J. Emsalem and the author showed in [18] that a general polynomial $f$ of degree $j$ in the ring $\mathcal {R} = k[ {{y_1},\ldots ,{y_r}} ]$ has $\left ( {\begin {array}{*{20}{c}} {j + r - 1} \\ {r - 1} \\ \end {array} } \right )$ linearly independent partial derivates of order $i$, for $i = 0,1,\ldots ,t = [ {j/2} ]$. Here we generalize the proof to show that the various partial derivates of $s$ polynomials of specified degrees are as independent as possible, given the room available. Using this result, we construct and describe the varieties $G(E)$ and $Z(E)$ parametrizing the graded and nongraded compressed algebra quotients $A = R/I$ of the power series ring $R = k[[{x_1},\ldots ,{x_r}]]$, having given socle type $E$. These algebras are Artin algebras having maximal length $\dim {_{k}}A$ possible, given the embedding degree $r$ and given the socle-type sequence $E = ({e_1},\ldots ,{e_s})$, where ${e_i}$ is the number of generators of the dual module $\hat A$ of $A$, having degree $i$. The variety $Z(E)$ is locally closed, irreducible, and is a bundle over $G(E)$, fibred by affine spaces ${{\mathbf {A}}^N}$ whose dimension is known.

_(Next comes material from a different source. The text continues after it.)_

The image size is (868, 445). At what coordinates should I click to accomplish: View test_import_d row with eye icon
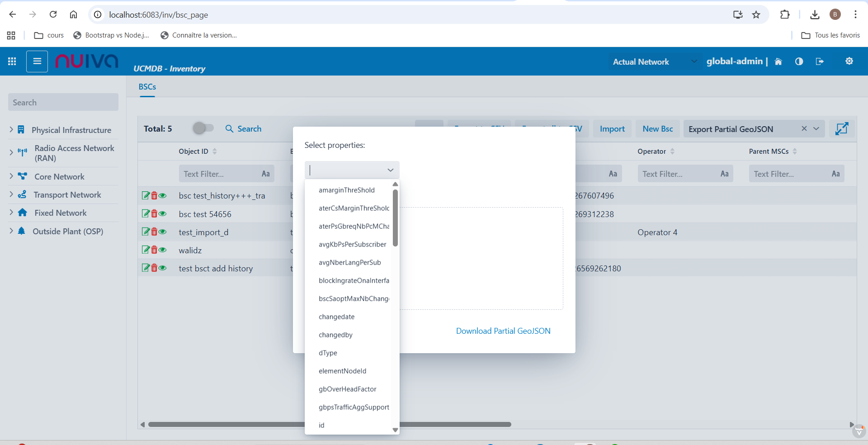163,232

We consider the compressed algebras a new class of interesting algebras and a source of examples. Many of them are nonsmoothable—have no deformation to $(k + \cdots + k)$—for dimension reasons. For some choices of the sequence $E,{\text {D}}$. Buchsbaum, ${\text {D}}$. Eisenbud and the author have shown that the graded compressed algebras of socle-type $E$ have almost linear minimal resolutions over $R$, with ranks and degrees determined by $E$. Other examples have given type $e = {\dim _k}\;({\text {socle}}\;A)$ and are defined by an ideal $I$ with certain given numbers of generators in $R = k[[{x_1},\ldots \;,{x_r}]]$. An analogous construction of thin algebras $A = R/({f_1},\ldots ,{f_s})$ of minimal length given the initial degrees of ${f_1},\ldots ,{f_s}$ is compared to the compressed algebras. When $r = 2$, the thin algebras are characterized and parametrized, but in general when $r > 3$, even their length is unknown. Although $k = {\mathbf {C}}$ through most of the paper, the results extend to characteristic $p$.